**ÜBUNGSTEXT:**
==*==
# Breitensuche



## BK117 (13. Jun 2015)

Hallo, 
wir sollen im Rahmen der Hausaufgaben die Methoden zur Breitensuche, Pre- , In- und Postorder für die Traversierung von Binärbäumen schreiben. (Ich kürze jetzt einfach mal Breitensuche mit BS ab )

Ich wollte das ganze Rekursiv, und nicht iterativ lösen, daher hier meine Post/Pre und Inorder Methoden:

```
void preOrder(BinaryTree binTree){
		System.out.println(binTree.getObject());
		if(binTree.getLeftTree().getObject() != null){
			preOrder(binTree.getLeftTree());
		}
		if(binTree.getRightTree().getObject() != null){
			preOrder(binTree.getRightTree());
		}
	}
	
	void inOrder(BinaryTree binTree){
		if(binTree.getLeftTree().getObject() != null){
			inOrder(binTree.getLeftTree());
		}
		System.out.println(binTree.getObject());
		if(binTree.getRightTree().getObject() != null){
			inOrder(binTree.getRightTree());
		}
	}
	
	void postOrder(BinaryTree binTree){
		if(binTree.getLeftTree().getObject() != null){
			postOrder(binTree.getLeftTree());
		}
		if(binTree.getRightTree().getObject() != null){
			postOrder(binTree.getRightTree());
		}
		System.out.println(binTree.getObject());
	}

	void breitenSuch(BinaryTree binTree){
		System.out.println(binTree.getObject());
		//TODO	
	}
```
Die drei ersten waren rekursiv recht einfach,  nur bei der BS stoße ich auf Probleme.
Wenn ich zuerst den Knoten ausgeben lasse (was bei der BS zwingend logisch ist), muss ich mit dem linken Teilbaum weiter machen. Also rufe ich erst den rekursiv auf, und dann den rechten. Das Problem ist ja, dass sich dann, bevor ich den rechte Baum aufrufe, der linke Teilbaum des linken Teilbaums wieder aufruft, und dann hätte ich ja wieder die PreOrder variante. 
Wie bekomme ich das hin.
==*==
**AUSZÜGE AUS DATENSÄTZEN:**
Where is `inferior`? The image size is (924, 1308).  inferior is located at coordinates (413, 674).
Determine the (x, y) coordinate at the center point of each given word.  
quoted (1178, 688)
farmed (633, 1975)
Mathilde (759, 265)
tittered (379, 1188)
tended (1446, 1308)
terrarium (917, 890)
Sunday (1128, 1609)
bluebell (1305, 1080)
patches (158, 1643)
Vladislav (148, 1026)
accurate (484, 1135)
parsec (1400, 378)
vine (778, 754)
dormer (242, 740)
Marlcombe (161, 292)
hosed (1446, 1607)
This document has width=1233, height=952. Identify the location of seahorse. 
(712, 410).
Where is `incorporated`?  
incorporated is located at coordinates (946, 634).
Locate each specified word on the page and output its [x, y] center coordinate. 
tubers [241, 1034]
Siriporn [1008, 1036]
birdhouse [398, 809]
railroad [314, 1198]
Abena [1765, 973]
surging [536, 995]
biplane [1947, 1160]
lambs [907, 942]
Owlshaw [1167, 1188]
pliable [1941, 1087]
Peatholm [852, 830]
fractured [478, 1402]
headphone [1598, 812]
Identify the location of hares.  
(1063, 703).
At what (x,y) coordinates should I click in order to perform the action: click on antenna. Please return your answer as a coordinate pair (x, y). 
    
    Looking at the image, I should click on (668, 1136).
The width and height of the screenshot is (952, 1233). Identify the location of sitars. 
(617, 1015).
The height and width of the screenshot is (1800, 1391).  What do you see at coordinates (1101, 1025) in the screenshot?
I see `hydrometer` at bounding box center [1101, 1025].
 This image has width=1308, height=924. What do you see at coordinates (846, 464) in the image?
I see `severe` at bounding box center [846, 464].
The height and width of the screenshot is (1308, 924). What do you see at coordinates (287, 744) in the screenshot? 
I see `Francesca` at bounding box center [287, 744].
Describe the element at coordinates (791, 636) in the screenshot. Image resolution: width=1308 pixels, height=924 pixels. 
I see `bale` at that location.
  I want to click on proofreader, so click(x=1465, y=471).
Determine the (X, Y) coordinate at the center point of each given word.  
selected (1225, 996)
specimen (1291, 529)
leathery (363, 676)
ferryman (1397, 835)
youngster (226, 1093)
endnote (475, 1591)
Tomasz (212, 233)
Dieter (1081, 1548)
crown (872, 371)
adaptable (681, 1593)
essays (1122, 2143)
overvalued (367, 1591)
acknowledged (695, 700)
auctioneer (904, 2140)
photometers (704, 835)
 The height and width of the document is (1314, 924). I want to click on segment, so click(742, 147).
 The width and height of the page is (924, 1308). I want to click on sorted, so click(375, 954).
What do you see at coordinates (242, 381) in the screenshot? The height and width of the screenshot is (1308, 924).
==*==
**AUFGABE 1:** Welche Abkürzung wird im Text zur Breitensuche für den Begriff „Breitensuche“ eingeführt?
**AUFGABE 2:** Schreiben Sie den Text zur Breitensuche im Anschluss an seinen letzten Satz weiter.
Die Einträge werden zur Bearbeitung nicht benötigt.

**LÖSUNG 1:** BS

**LÖSUNG 2:**
Ich weiß wie das eigentlich sein muss, und zwar Ebenenweise, aber ich bekomme die Implementierung in Java nicht auf die Reihe  
Geht das rekursiv überhaupt so einfach? Wenn ja, womit fange ich am besten an? Ich habe ja nur die drei Methoden zum Suchen. (getObject, getLeftTree und getRightTree). Die anderen Methoden in der Klasse BinarySearch sind ja nur Konstruktroren, und die Setter der Variablen, die ich gerade als Getter genannt habe. 

Danke,
Gruß Nico


----------



## Flown (14. Jun 2015)

Also auf jedenfall brauchst du für die Breitensuche eine Queue. Wenn du BFS (Breadth-first-search) eingibst, bekommst du genug Konzepte wie das auch rekursiv zu lösen ist.


----------



## BK117 (14. Jun 2015)

Ok, danke. Das schaue ich mir  mal an.

Gruß BK


----------



## BK117 (14. Jun 2015)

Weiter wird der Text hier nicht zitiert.